5 responses to “Exposing Russia’s Joke Judiciary

  1. What’s most despicable is that so many Russian lawyers, bound by a set of ethics, refuse to uphold independent courts. It’s in the same realm as doctors that would compromise patients against Hippocratic ethics. Both professions have universal ethics to uphold.

    What’s really scary is how the educated class in Russia have capitualed to Putin’s thuggery.

    I don’t see Russia’s decay ever reversing.
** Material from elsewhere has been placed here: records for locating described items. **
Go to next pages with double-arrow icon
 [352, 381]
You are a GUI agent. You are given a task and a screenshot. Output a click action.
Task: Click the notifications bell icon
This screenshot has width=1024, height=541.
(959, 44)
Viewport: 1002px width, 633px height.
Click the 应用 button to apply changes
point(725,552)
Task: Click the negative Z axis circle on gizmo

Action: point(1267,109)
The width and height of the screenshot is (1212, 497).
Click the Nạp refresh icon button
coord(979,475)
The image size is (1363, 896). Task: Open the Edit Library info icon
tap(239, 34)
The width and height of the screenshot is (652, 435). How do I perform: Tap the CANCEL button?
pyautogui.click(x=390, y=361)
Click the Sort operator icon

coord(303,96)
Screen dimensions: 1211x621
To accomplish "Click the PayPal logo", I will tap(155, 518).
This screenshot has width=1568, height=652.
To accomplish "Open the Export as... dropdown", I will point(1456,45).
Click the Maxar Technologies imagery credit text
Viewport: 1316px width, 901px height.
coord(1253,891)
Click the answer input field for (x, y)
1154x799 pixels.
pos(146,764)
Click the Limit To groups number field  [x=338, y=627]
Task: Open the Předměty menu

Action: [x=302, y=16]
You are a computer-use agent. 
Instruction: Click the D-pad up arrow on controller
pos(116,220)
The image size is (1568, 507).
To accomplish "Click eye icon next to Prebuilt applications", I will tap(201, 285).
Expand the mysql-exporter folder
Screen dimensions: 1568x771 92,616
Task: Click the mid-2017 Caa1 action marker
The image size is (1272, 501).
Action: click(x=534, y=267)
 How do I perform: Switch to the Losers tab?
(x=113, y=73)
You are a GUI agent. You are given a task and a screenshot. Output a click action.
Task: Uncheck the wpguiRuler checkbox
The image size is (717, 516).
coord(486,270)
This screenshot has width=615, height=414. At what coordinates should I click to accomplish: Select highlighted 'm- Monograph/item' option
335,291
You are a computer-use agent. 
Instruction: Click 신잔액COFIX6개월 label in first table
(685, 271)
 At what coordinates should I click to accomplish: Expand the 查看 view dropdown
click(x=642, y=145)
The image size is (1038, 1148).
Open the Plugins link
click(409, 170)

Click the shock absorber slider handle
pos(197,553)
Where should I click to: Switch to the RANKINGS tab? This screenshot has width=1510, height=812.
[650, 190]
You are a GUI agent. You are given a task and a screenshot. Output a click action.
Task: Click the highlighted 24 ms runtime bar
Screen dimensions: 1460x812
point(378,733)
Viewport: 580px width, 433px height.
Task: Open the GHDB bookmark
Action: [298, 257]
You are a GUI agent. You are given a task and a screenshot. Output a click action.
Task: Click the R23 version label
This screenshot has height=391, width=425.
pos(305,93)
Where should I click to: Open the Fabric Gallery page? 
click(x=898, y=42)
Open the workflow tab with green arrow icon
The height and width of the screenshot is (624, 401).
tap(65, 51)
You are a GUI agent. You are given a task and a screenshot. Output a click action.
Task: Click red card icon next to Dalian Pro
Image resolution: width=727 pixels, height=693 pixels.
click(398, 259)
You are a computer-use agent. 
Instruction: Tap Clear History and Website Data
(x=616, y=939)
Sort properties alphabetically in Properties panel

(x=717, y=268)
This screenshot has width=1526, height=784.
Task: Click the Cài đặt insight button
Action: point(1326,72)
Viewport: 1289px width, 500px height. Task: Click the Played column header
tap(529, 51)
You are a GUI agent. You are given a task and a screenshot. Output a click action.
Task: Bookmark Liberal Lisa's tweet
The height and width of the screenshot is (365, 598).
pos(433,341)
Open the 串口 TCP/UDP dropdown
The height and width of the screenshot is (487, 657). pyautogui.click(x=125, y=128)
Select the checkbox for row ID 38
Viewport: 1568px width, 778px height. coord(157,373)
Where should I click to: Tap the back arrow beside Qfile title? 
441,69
  2. Yes, Penny, I also have to be pessimistic about things in Russia changing for the better, any time soon., if ever. Without the possibility of the common Russian being able to get simple justice, on that issue alone, Russia is doomed internally, and……how can the rest of the world, ever, trust such a corrupt and unjust country, run by thugs and gangsters. Perhaps, if life there becomes too unendurable, with too many actually starving, etc. at some point, there will be violent uprisings. And then of course, the system will slaughter and imprison many. If only the military will mutiny! Let’s hope so. But then, our Obama can be trusted (?) to prevent America, from going the same way as Russia! (?)
    Violent revolution, fueled by tremendous social injustices, originally brought the commies to power in Russia, and I fear that only another extreme violent revolution,…again, fueled by the on-going social injustices and sufferings of the common people there, CAN topple the nomenklatura gang from power.
    What I see as inevitable, is Russia drawing the whole world into it’s new and coming massive blood-bath.
    Just my thoughts and hopes……..and prayers.
    Reader Daniel

    • With oil and gas revenues, they will trade back up in time, the Kremlin will keep the misery index below a level where it becomes so bad any future homeless and hungry take it to the streets.

      The sorry truth is the the majority don’t aspire for a western democracy as we know it. A benevolent ruler is the more comfortable paradigm for them.

      The whole generation of sovoks has to die off first and I don’t think that even then young Russians want much more then their western stuff protected and careers that aren’t risky.

      If there was a revolution tomorow all it would do is replace the siloviki with new faces promising liberalization that will die on the vine as I see it.

      Sad, isn’t it.

  3. Penny, the Truth has already been admitted by Putin when asked if RaSSiya should have a Flat Tax. What Putin said means that “if Moscow were to end the current formal equality of citizens on income taxes, money would circulate in society via the shadow economy, that is criminally and illegally,” and thus be beyond the reach of the authorities.
    “In other words,” the “Vremya” commentator says, “the prime minister was not only acknowledging to the entire world that the state cannot collect taxes … but also that it is not even capable of providing for the legal circulation of money in the country,” a situation other officials have conceded by noting that corruption in Russia is comparable in size to the national budget.
    In making that remark, Magarshak says, Putin was certainly being “sincere. More than that, it is clear to every thoughtful Russian that in essence [the prime minister] is right: at the present time, the powers that be [in the Russian Federation] are powerless before the criminal world,” a situation that means that “there is in general no ‘vlast.’ Therefore no state but an enterprise to collect taxes. Maybe we, in the US can learn from this.


  4. Nice but i think something is missing.